### TASK INSTRUCTIONS
Beginning with the first line of the data below, reproduce every line unchanged, ending with the line that holds "Task: Click Read More under Homepage Layouts".

Stored data entries:
● ● ● ●

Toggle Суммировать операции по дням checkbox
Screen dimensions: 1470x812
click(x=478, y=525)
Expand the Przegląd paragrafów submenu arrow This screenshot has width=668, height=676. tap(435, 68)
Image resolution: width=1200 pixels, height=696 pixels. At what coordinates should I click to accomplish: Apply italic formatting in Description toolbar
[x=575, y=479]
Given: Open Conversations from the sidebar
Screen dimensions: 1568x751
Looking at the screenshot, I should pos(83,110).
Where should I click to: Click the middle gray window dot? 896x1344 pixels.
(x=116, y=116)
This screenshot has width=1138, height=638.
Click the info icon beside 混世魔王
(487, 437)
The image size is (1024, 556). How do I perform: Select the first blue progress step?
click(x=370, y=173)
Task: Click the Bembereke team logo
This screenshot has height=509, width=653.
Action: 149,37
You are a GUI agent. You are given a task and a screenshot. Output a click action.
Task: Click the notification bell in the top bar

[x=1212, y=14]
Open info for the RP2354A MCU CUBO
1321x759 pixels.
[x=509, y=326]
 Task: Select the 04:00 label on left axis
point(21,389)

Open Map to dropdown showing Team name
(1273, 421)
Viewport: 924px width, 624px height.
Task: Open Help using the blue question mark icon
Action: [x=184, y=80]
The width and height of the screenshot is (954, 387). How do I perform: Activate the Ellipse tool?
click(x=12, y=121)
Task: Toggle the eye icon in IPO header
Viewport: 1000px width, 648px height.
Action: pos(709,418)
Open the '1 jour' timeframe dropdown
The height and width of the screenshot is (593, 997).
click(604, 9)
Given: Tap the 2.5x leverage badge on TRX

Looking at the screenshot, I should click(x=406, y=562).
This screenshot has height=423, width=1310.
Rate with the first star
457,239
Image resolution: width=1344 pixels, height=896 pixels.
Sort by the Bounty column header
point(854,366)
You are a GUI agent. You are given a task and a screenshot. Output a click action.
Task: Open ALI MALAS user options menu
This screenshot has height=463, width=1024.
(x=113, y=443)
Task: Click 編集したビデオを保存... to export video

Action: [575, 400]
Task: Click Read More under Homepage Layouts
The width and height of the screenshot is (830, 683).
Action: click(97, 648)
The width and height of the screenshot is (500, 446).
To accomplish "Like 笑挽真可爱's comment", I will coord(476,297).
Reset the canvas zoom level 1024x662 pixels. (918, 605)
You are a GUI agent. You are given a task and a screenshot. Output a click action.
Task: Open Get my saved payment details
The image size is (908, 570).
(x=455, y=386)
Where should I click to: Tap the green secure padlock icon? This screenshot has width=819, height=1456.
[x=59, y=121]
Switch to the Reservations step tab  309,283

● ● ● ●

### OUTPUT
Toggle Суммировать операции по дням checkbox
Screen dimensions: 1470x812
click(x=478, y=525)
Expand the Przegląd paragrafów submenu arrow This screenshot has width=668, height=676. tap(435, 68)
Image resolution: width=1200 pixels, height=696 pixels. At what coordinates should I click to accomplish: Apply italic formatting in Description toolbar
[x=575, y=479]
Given: Open Conversations from the sidebar
Screen dimensions: 1568x751
Looking at the screenshot, I should pos(83,110).
Where should I click to: Click the middle gray window dot? 896x1344 pixels.
(x=116, y=116)
This screenshot has width=1138, height=638.
Click the info icon beside 混世魔王
(487, 437)
The image size is (1024, 556). How do I perform: Select the first blue progress step?
click(x=370, y=173)
Task: Click the Bembereke team logo
This screenshot has height=509, width=653.
Action: 149,37
You are a GUI agent. You are given a task and a screenshot. Output a click action.
Task: Click the notification bell in the top bar

[x=1212, y=14]
Open info for the RP2354A MCU CUBO
1321x759 pixels.
[x=509, y=326]
 Task: Select the 04:00 label on left axis
point(21,389)

Open Map to dropdown showing Team name
(1273, 421)
Viewport: 924px width, 624px height.
Task: Open Help using the blue question mark icon
Action: [x=184, y=80]
The width and height of the screenshot is (954, 387). How do I perform: Activate the Ellipse tool?
click(x=12, y=121)
Task: Toggle the eye icon in IPO header
Viewport: 1000px width, 648px height.
Action: pos(709,418)
Open the '1 jour' timeframe dropdown
The height and width of the screenshot is (593, 997).
click(604, 9)
Given: Tap the 2.5x leverage badge on TRX

Looking at the screenshot, I should click(x=406, y=562).
This screenshot has height=423, width=1310.
Rate with the first star
457,239
Image resolution: width=1344 pixels, height=896 pixels.
Sort by the Bounty column header
point(854,366)
You are a GUI agent. You are given a task and a screenshot. Output a click action.
Task: Open ALI MALAS user options menu
This screenshot has height=463, width=1024.
(x=113, y=443)
Task: Click 編集したビデオを保存... to export video

Action: [575, 400]
Task: Click Read More under Homepage Layouts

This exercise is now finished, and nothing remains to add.